Somos apresentados à classe política. Os vilões da história. Não é preciso conhece-los a fundo, afinal, são todos corruptos, canastrões e só fazem o mal. Justamente por isso, quando vemos os políticos confabulando acabamos dando risada dessa verdade inconveniente, como na cena em que o caricato fumante de charuto Antero Gomes (Carlos Betão) diz a uma mesa repleta colegas: parem com as palhaçadas, vocês não estão no Congresso. É o famoso rir da própria desgraça.

Essa sátira à classe política pode ser uma faca de dois gumes. Se por um lado evidencia nosso herói e faz com que torçamos por ele, por outro é puro maniqueísmo que exalta caricaturas. Até mesmo o jovem político ficha limpa é afastado do público, ele se mostra um abobalhado covarde que provavelmente não conseguirá segurar as pontas de ser o próximo presidente. Fica difícil querer que algo de bom aconteça com ele.

No lado dos heróis, o problema continua. Kiko Pissolato não constrói bem seu personagem e Miguel parece o mesmo do início ao fim, os coadjuvantes têm breves participações e volta e meia aparecem de acordo com as convenções do roteiro. A única que marca presença é a jovem hacker Nina (Tainá Medina) que passa a ajudar Miguel a chegar aos corruptos burlando vários sistemas. Por mais que sua frase “eu sou hacker, porra!” seja engraçada, é difícil acreditar que ela é realmente capaz de fazer tudo o que faz.

Há de se elogiar o capricho no design de produção de Margherita Pennacchi e na fotografia de Rodrigo Carvalho, que dão identidade à cidade fictícia de Santa Cruz, uma mistura de São Paulo e Brasília.
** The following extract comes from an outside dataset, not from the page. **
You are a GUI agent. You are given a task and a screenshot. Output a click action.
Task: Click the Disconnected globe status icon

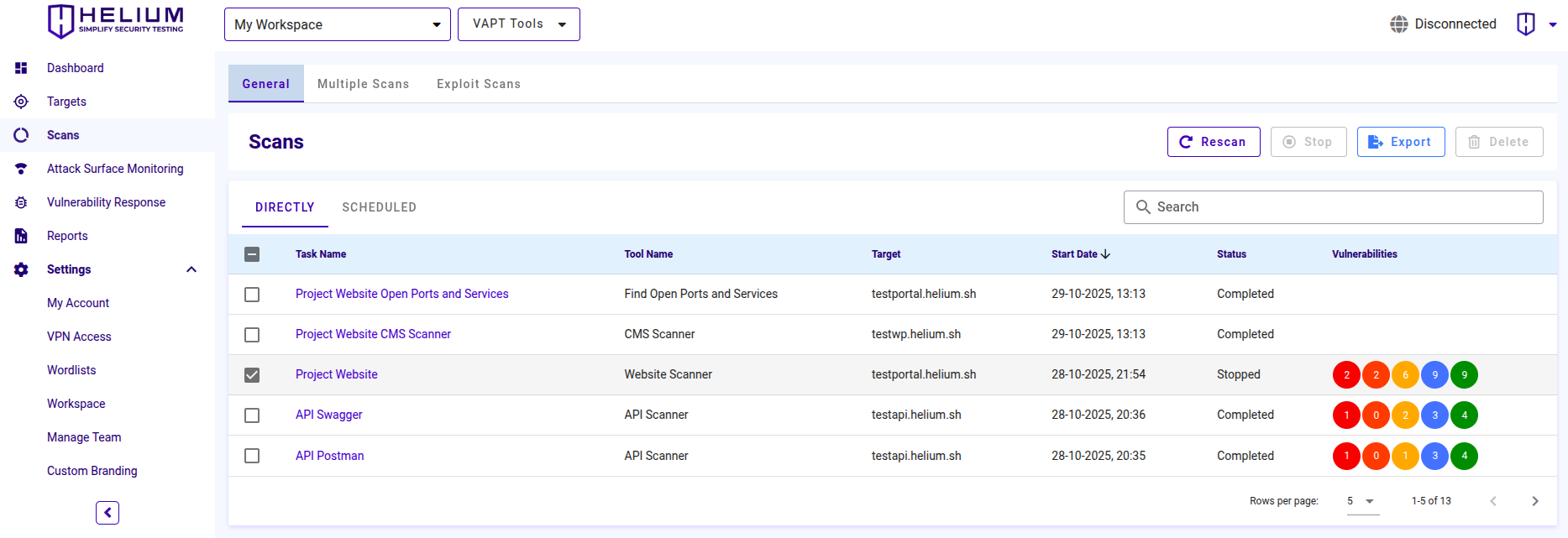1398,24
As sequências noturnas chamam atenção e dão certo charme à história que, aliada à edição enérgica de Federico Brioni, criam um estilo próprio que uma adaptação de HQ precisa.

Por outro lado, era de se esperar maior apuro nas sequências de ação. São poucas e nenhuma delas é filmada da melhor maneira. O filme acaba marcando mais pelos momentos em que rimos dos políticos falando bravatas do que pela ação propriamente dita.

Por ser um filme que já tem planos de virar uma série, muita coisa que se mostra desajustada ainda pode ser alterada, mas isso não salva O Doutrinador de ser uma experiência abaixo da média. Resta saber quais serão as intenções dos produtores para a série. Continuar do ponto em que o filme terminou? Utilizar o piloto como base para desenvolver melhor toda a história? Ou começar do zero?

De qualquer forma, visto o cenário atual, é um filme que deve agradar ao público justamente por combater a corrupção de maneira simples e eficaz. Cortando o mal pela raiz.